Records provided
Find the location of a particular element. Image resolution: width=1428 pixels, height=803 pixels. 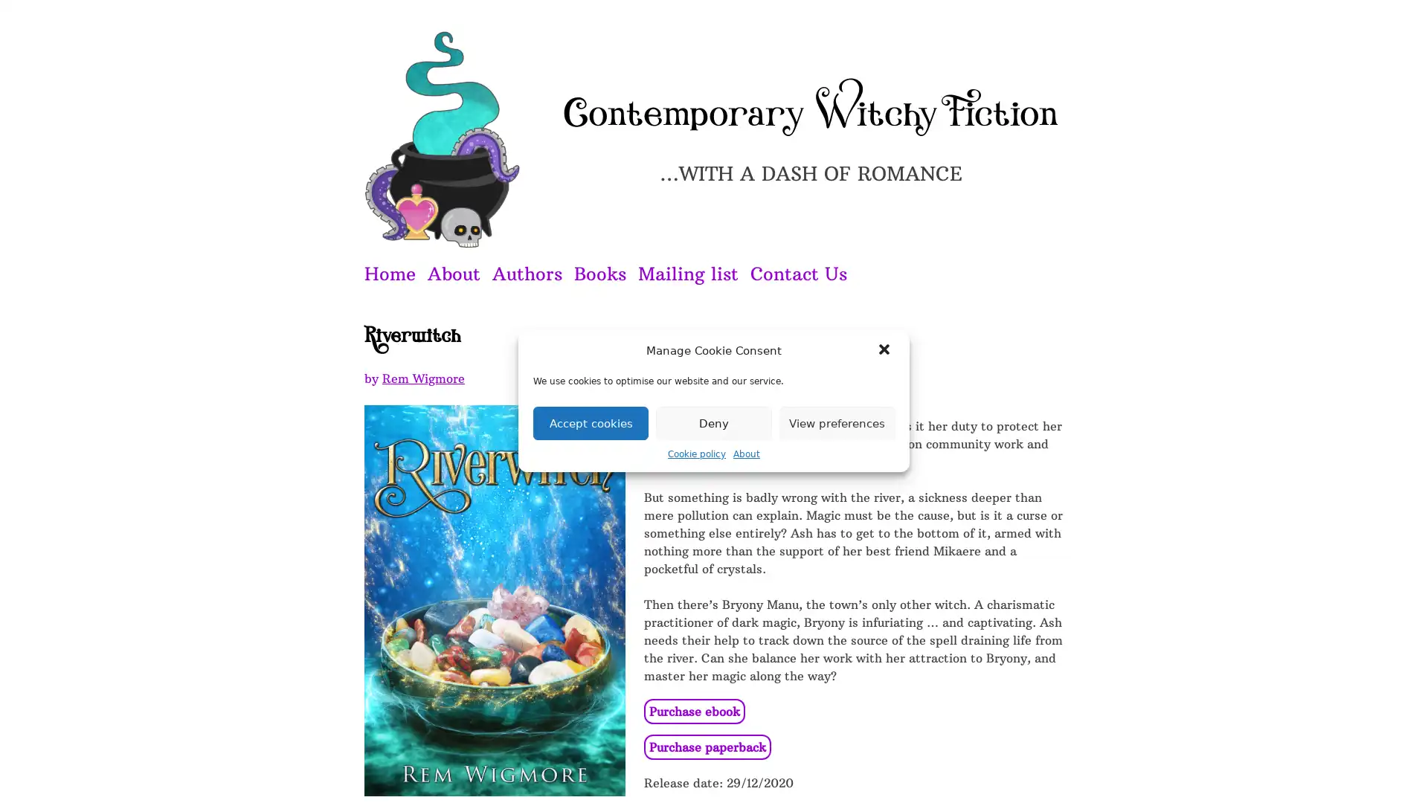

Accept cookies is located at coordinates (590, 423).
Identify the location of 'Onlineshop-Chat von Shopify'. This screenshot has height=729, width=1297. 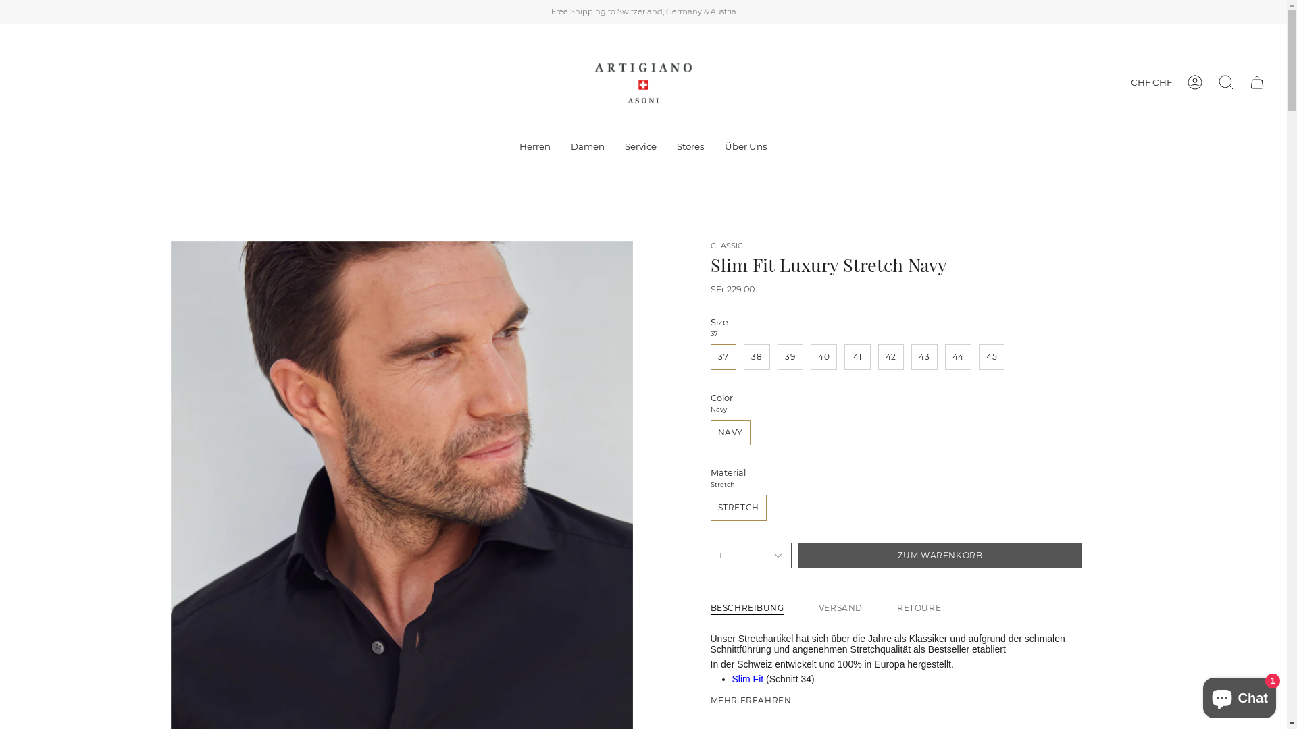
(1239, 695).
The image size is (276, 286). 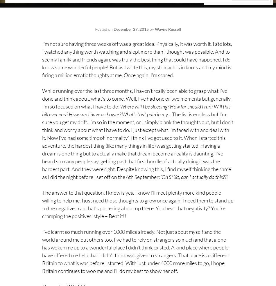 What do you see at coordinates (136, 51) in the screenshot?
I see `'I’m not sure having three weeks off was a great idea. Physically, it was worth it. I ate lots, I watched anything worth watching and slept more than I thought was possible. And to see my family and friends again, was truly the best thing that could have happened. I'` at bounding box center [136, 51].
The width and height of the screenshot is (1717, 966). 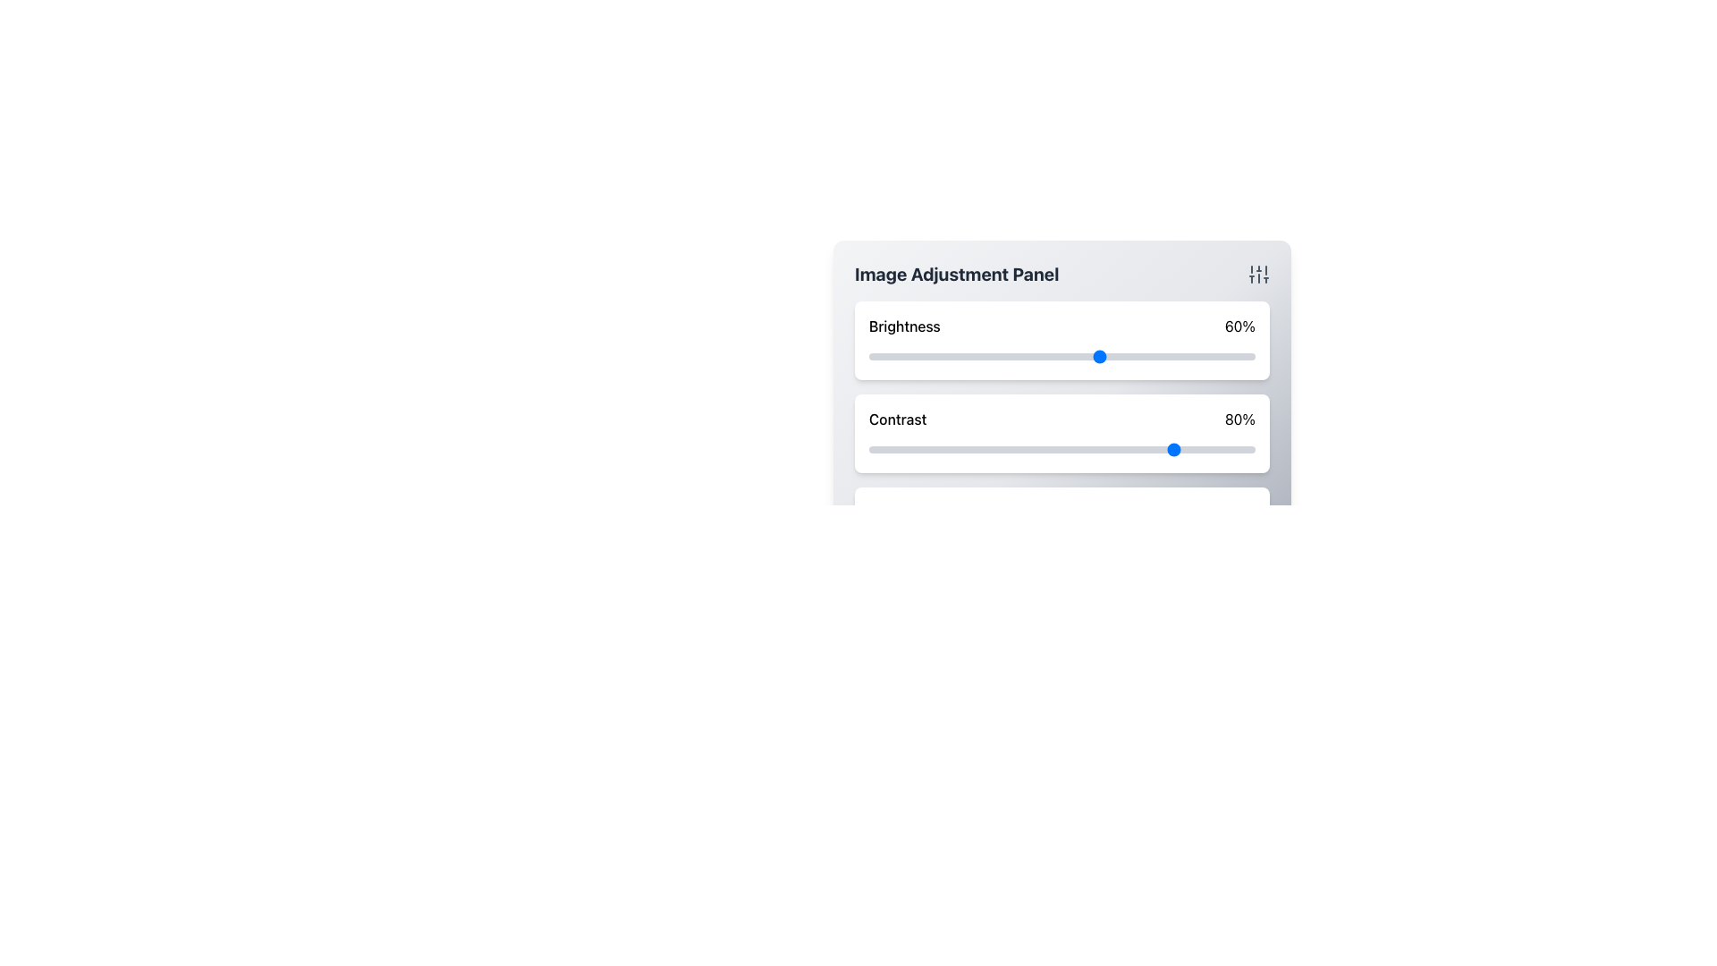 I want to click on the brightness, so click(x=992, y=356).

...

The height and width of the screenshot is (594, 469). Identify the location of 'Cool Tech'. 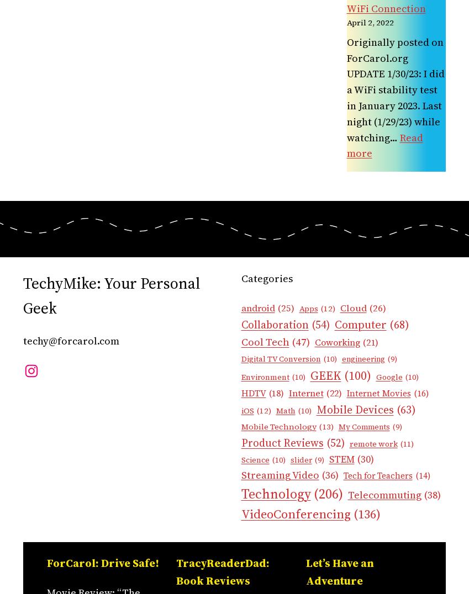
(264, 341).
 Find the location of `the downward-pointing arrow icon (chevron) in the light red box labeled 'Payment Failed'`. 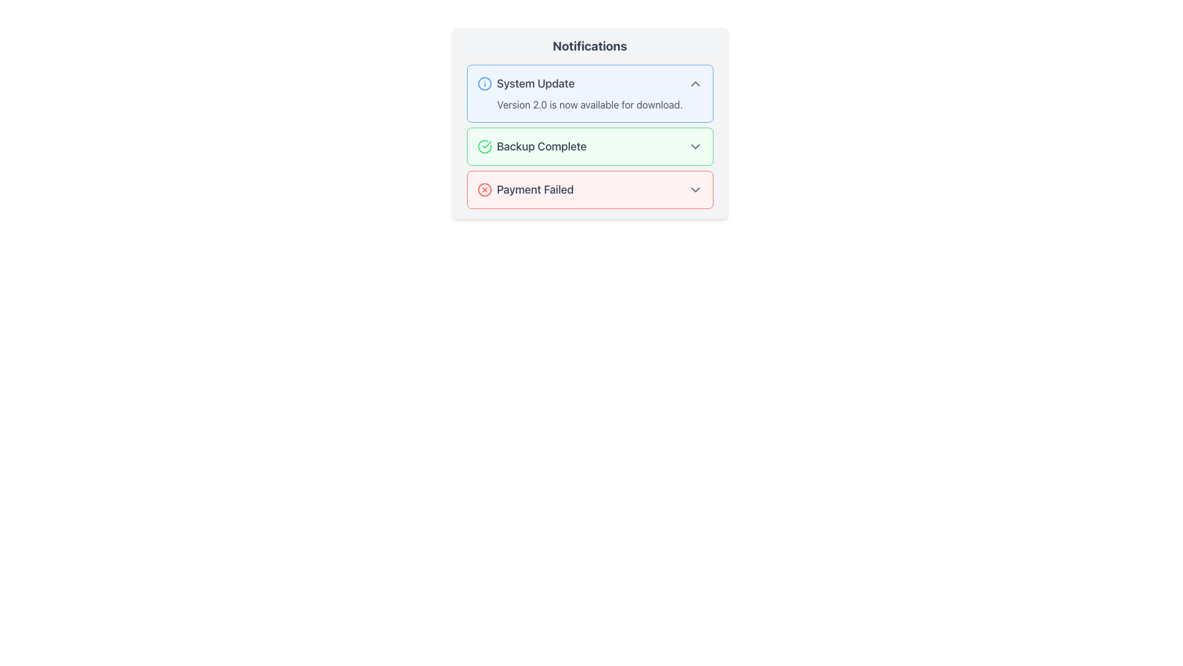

Objective
Transcribe everything in the listing from the line containing "Find the location of a" down to the line containing "(1239, 695).", with both of those lines included. Leave the pictures out of your answer.

Answer to this task
Find the location of a particular element. Image resolution: width=1428 pixels, height=803 pixels. 

Accept cookies is located at coordinates (590, 423).
Identify the location of 'Onlineshop-Chat von Shopify'. This screenshot has height=729, width=1297. 
(1239, 695).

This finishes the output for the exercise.